Düşünce dinamizmi mezhepleri doğurdu

İslamiyet'in ikinci ve üçüncü yüzyıllarının entelektüel gelişmenin ve en azından dönemin daha büyük kent merkezlerinde olsa da refahın arttığı bir dönem olduğuna dikkat çeken Asfaruddin, 'Bu dönemin âlimlerinin dini inançlar, siyaset, kanun ve kültür konularıyla ilgili önemli soruları büyük bir gayretle görüşüp tartıştıklarını, bu konularda çok farklı bakış açıları olduğunu ve hoş görüldüklerini anlamamız çok önemli.
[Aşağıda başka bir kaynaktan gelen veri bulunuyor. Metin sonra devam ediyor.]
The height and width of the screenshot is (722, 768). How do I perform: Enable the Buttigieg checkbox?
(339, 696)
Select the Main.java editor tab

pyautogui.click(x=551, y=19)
Bu dönemde, âlimler ve alimeler dini ve çeşitli türdeki metinleri yorumlamakla ve insanın hem manevi hem de dünyevi anlamda gelişimini nelerin oluşturduğunu düşünmekle meşgulken çok sayıda ilahiyatsal ve hukuki düşünce tarzı gelişmiş' diyor. Bu dönemin sonucunda da mezheplerin ortaya çıktığını görüyoruz. Prof. Asfaruddin, modern dünyada yeniden canlandırılması gerekenin de İslami gelenek içindeki bu içsel çeşitlilik ve düşünce dinamizmi olduğunu söylüyor.